The ImageType enum controls the color model of the output BufferedImage:
ValueDescriptionBufferedImage type
RGBRed, Green, Blue (default)TYPE_INT_RGB
ARGBAlpha, Red, Green, BlueTYPE_INT_ARGB
GRAYShades of grayTYPE_BYTE_GRAY
BINARYBlack or white onlyTYPE_BYTE_BINARY
BGRBlue, Green, RedTYPE_3BYTE_BGR
ImageType usage
import org.apache.pdfbox.rendering.ImageType;

// Grayscale — smaller file size, no color
BufferedImage gray = renderer.renderImageWithDPI(0, 150, ImageType.GRAY);

// ARGB — preserves transparency
BufferedImage transparent = renderer.renderImageWithDPI(0, 150, ImageType.ARGB);

// BINARY — black and white only, smallest size
BufferedImage bw = renderer.renderImageWithDPI(0, 150, ImageType.BINARY);

Rendering all pages

Loop over all pages by index and save each one:
RenderAllPages.java
import org.apache.pdfbox.Loader;
import org.apache.pdfbox.pdmodel.PDDocument;
import org.apache.pdfbox.rendering.ImageType;
import org.apache.pdfbox.rendering.PDFRenderer;
import javax.imageio.ImageIO;
import java.awt.image.BufferedImage;
import java.io.File;

try (PDDocument document = Loader.loadPDF(new File("input.pdf")))
{
    PDFRenderer pdfRenderer = new PDFRenderer(document);
    int pageCount = document.getNumberOfPages();

    for (int page = 0; page < pageCount; ++page)
    {
        BufferedImage bim = pdfRenderer.renderImageWithDPI(page, 300, ImageType.RGB);
        ImageIO.write(bim, "PNG", new File("page-" + page + ".png"));
    }
}
For large documents, render pages one at a time and write each to disk before moving to the next.

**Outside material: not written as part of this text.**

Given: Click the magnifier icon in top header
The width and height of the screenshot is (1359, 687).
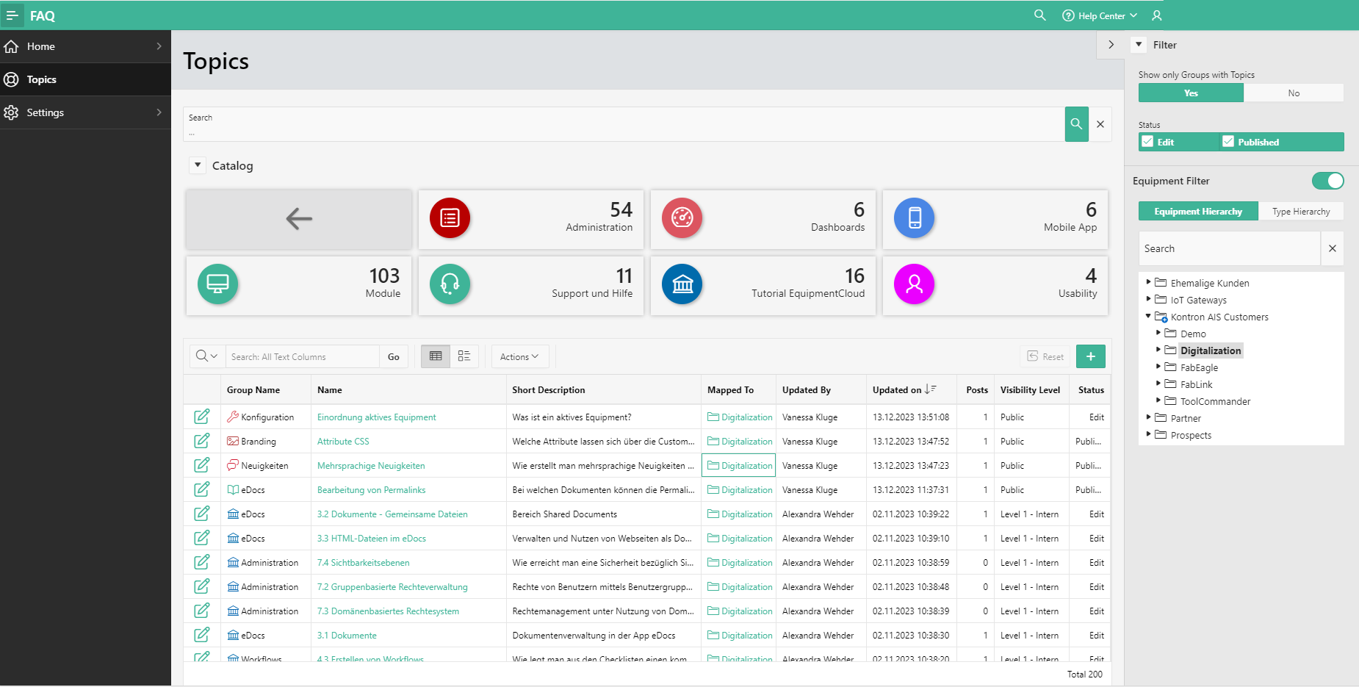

This avoids keeping all rendered images in memory simultaneously.

Custom rendering with PageDrawer

PDFRenderer can be subclassed to customise how pages are drawn. Override createPageDrawer() to return a custom PageDrawer subclass. OpaquePDFRenderer in the PDFBox examples module demonstrates this pattern — it replaces the default transparency group handling to produce opaque output suitable for printing on certain drivers:
OpaquePDFRenderer.java
import org.apache.pdfbox.rendering.PDFRenderer;
import org.apache.pdfbox.rendering.PageDrawer;
import org.apache.pdfbox.rendering.PageDrawerParameters;

public class OpaquePDFRenderer extends PDFRenderer
{
    public OpaquePDFRenderer(PDDocument document)
    {
        super(document);
    }

    @Override
    protected PageDrawer createPageDrawer(PageDrawerParameters parameters)
            throws IOException
    {
        // return a custom PageDrawer implementation here
        return new MyPageDrawer(parameters);
    }
}
Use this approach when you need to intercept rendering operations, skip certain content types, or apply custom transformations during rendering.